# Perfektes Logo



## matthiasschnueriger (6. Oktober 2004)

Guten Morgen!

Ich habe für deinen Bekannten ein Logo entworfen. Da ich so was zum ersten Mal
mache, weiss ich nicht, wie man in diesem "Business" genau vorgeht.
Ich arbeite mit Photoshop CS. Das Logo möchte ich meinem Bekannten auf einer
CD abgeben, damit er stehts alles zur Hand hat.

Mein Problem: Der Hintergrund soll transparent sein, damit man das Logo über jeden
beliebigen Hintergrund stellen kann. Jetzt ist es aber so, dass das Logo ziemlich verpixelt ist, d.h. einen weissen Rand hat, etc.! Wie kann ich ein Logo perfektionieren?
In welchem Format speichere ich es am besten ab?

Vielen Dank für eure Ratschläge!

Gruss Matthias


----------



## akrite (6. Oktober 2004)

...die einzelnen Teile des Logos auf Ebenen platzieren und in Pfade umwandeln, dann verschwinden bei Größenänderung die Pixel - das wäre zumindest IMHO ein guter Anfang

Grüße
Andreas


----------



## Daniel Mannheimer (6. Oktober 2004)

Logos sollte man immer als Vektoren erstellen (Freehand, Illustrator).
Exportieren als eps oder pdf.


----------



## möp (6. Oktober 2004)

Guck mal in der Creativ Lounge da müsste es einiges zum Thema Logo geben


----------



## matthiasschnueriger (6. Oktober 2004)

Sorry, ich bin wahrscheinlich nicht richtig verstanden worden.
Ich habe eine Datei mit einer Schrift auf einem transparenten Hintergrund (das ist mein Logo).
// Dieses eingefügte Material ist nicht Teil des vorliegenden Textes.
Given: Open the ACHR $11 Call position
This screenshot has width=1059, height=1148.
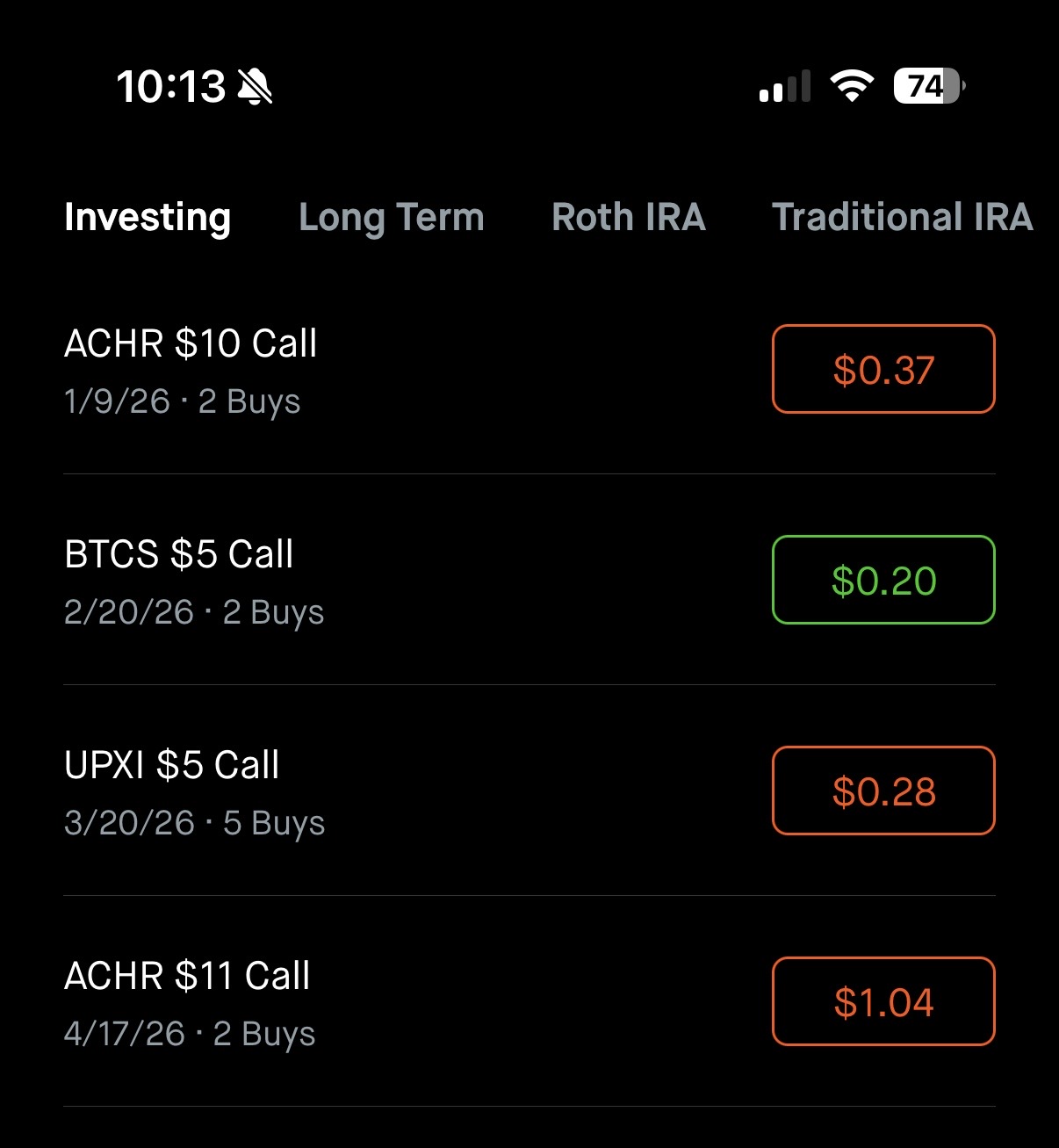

Wenn ich dieses Logo im Internet auf einen Seitenhintergrund lege, gibt es mir
bei der Schrift einen weissen, unscharfen Rand (wahrscheinlich wegen den Übergangen. Diesen möchte ich vermeiden. Frage verstanden? ;-)


----------



## GrannySmith (6. Oktober 2004)

akrite hat gesagt.:
			
		

> das wäre zumindest IMHO ein guter Anfang
> 
> Grüße
> Andreas


Ich habe jetzt schon des Öfteren dieses Kürzel IMHO gelesen! Was heißt das eigentlich?


----------



## da_Dj (6. Oktober 2004)

Kannst du uns das Logo mal als Beispiel zeigen? Wenn ich dich richtig verstanden habe, wäre png perfekt, wenn nicht der liebe I-Net Explorer dazwischen schiessen würde, du kannst es aber auch mit .gif versuchen [könnte bei einem halbwegs einfachen Logo ausreichen] Ansonsten den Hintergrund bei der Datei mit dem Logo in der Farbe wie die HP und als .jpg ...
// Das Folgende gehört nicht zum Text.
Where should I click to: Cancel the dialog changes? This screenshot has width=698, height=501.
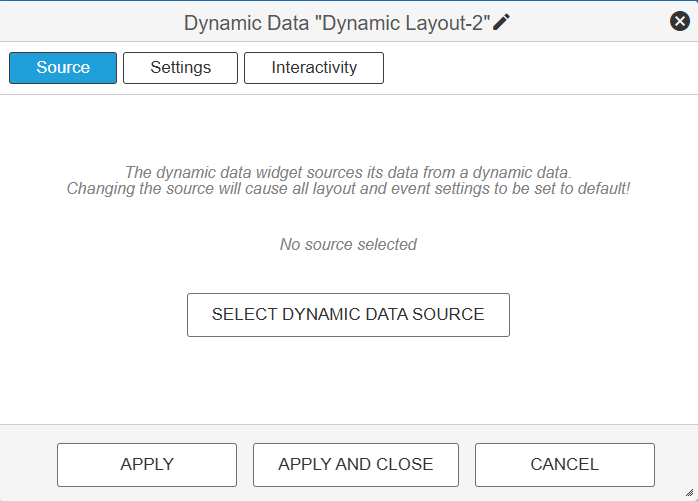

@ GrannySmith imho = in my humble oppinion (meiner bescheidenen Meinung nach .... )


----------



## nex_m (7. Oktober 2004)

Du könntest dein Logo auch unter Datei/für web speichern als gif (png usw.) speichern. Dann müsste es nicht mehr den weißen Rand geben.
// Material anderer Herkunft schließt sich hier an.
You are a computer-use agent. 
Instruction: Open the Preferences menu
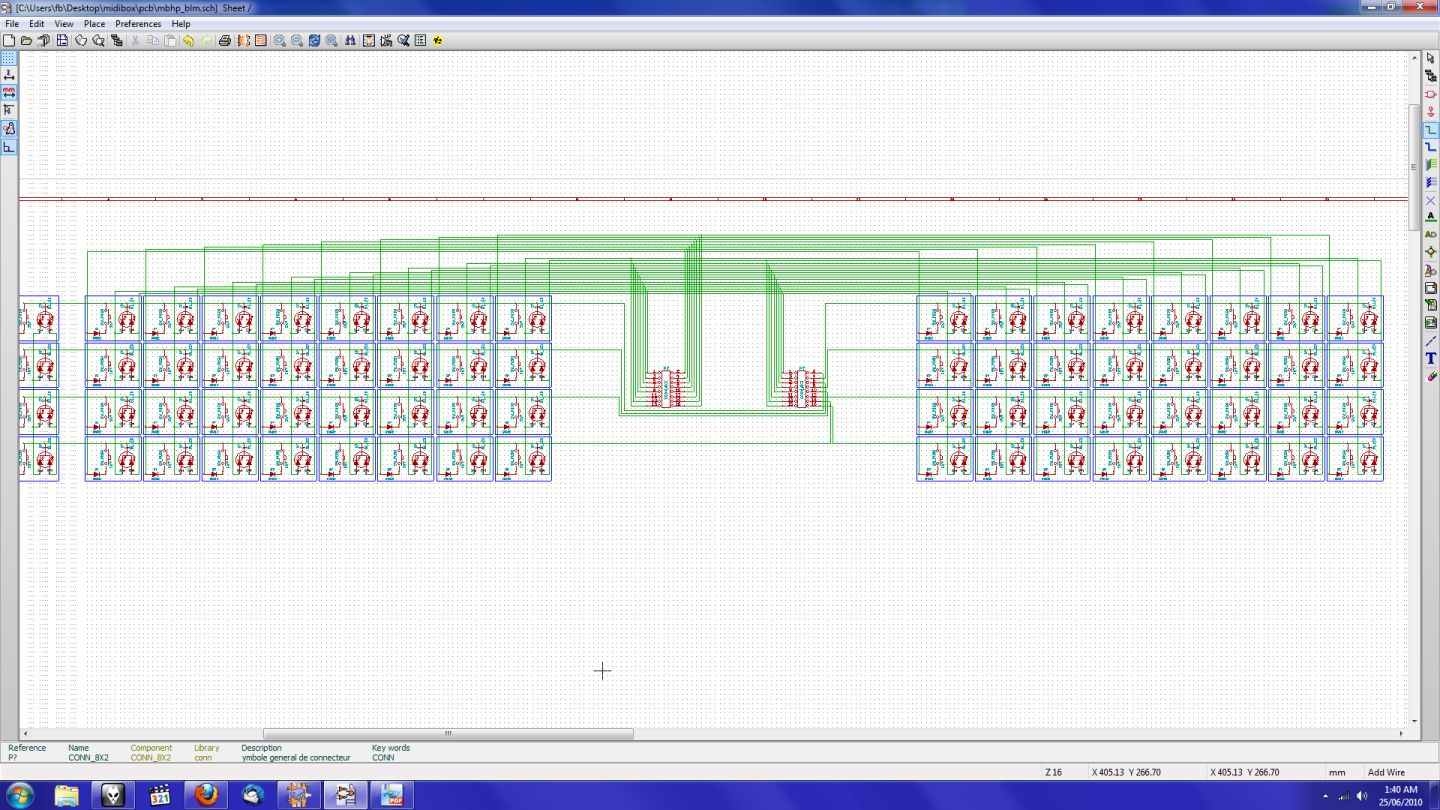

Ansonsten kann man das Bild auch freistellen  indem man bei Filter/Extrahieren das Logo mit dem Pinsel/Stift umrandet und das ganze dann ausfüllt-->dann auf ok klicken.

MfG


----------



## Clubkatze (7. Oktober 2004)

nex_m hat gesagt.:
			
		

> Du könntest dein Logo auch unter Datei/für web speichern als gif (png usw.) speichern. Dann müsste es nicht mehr den weißen Rand geben.
> 
> Ansonsten kann man das Bild auch freistellen  indem man bei Filter/Extrahieren das Logo mit dem Pinsel/Stift umrandet und das ganze dann ausfüllt-->dann auf ok klicken.
> 
> MfG



Das macht dann aber höchstwahrscheinlich unschöne Ränder


----------



## nex_m (7. Oktober 2004)

Klar als Vektor wäre besser. Hab ja nur eine weitere Möglichkeit vorgeschlagen. Was ihm besser gefällt und er nimmt entscheidet er selber (hängt auch von Können ab).


----------